[Extracted information]:
Content starts
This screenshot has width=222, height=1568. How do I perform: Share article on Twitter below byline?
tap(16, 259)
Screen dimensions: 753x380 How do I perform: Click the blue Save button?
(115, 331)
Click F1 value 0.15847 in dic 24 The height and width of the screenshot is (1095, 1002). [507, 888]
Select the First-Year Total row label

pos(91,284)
Content ends
Content starts
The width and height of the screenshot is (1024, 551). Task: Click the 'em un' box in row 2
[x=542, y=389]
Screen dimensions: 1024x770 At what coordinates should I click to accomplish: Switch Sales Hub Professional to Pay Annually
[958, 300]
Content ends
Content starts
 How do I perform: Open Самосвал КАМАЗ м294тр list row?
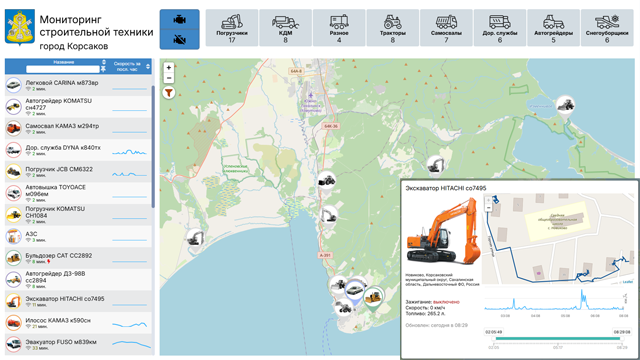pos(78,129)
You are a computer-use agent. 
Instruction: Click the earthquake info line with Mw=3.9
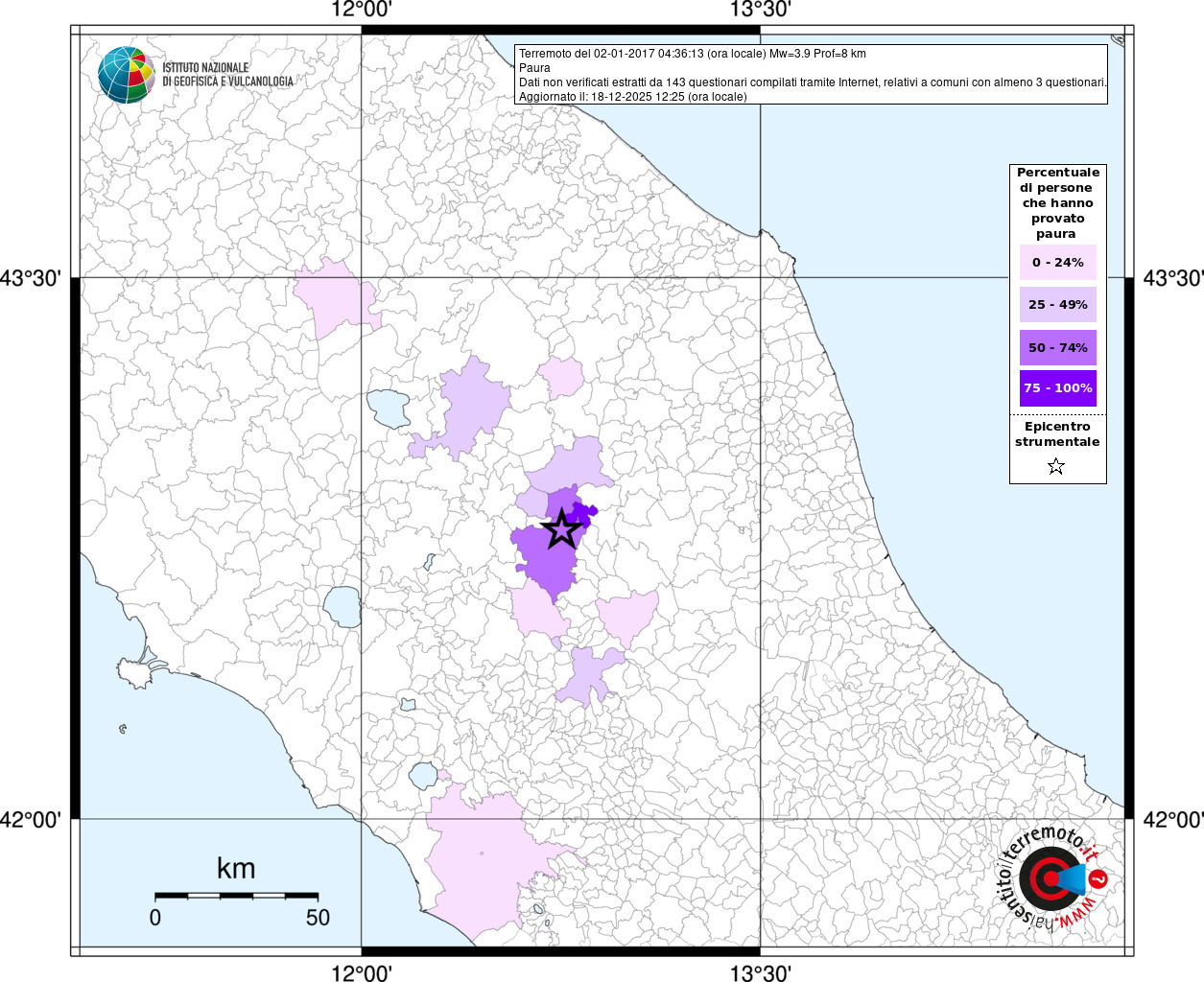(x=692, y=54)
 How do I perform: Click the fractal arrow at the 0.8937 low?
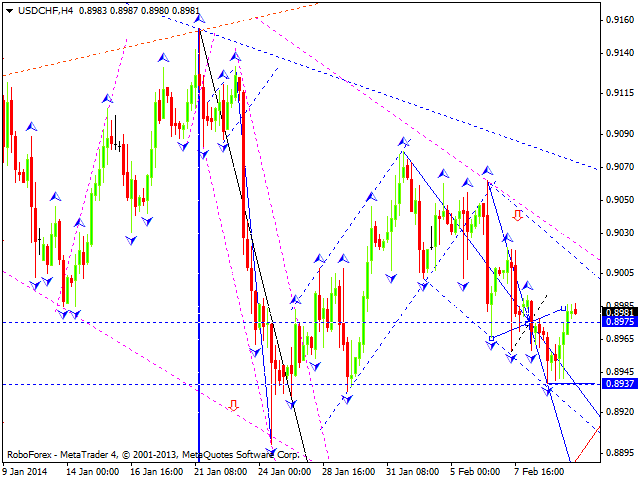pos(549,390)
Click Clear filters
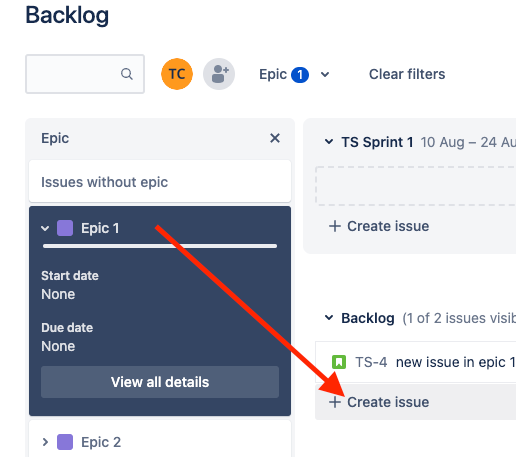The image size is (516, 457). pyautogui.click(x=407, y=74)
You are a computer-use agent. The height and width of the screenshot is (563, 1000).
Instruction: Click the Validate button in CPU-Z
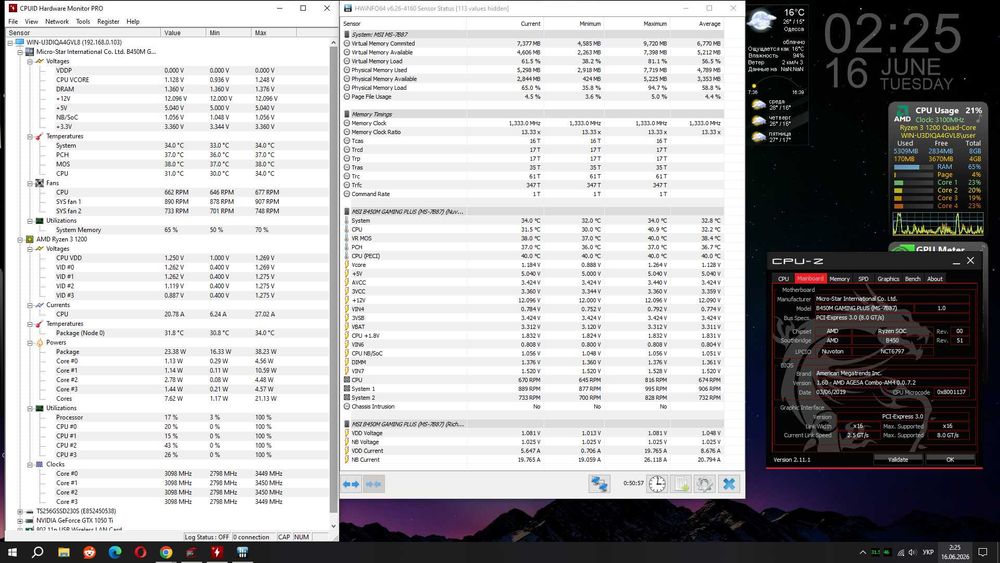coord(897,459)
Content ends
[What this task involves]: Which of the lines in the data hold the string "computer"? Report each of them by copying it.

[Result of the task]:
You are a computer-use agent. 
You are a computer-use agent. The height and width of the screenshot is (563, 1000).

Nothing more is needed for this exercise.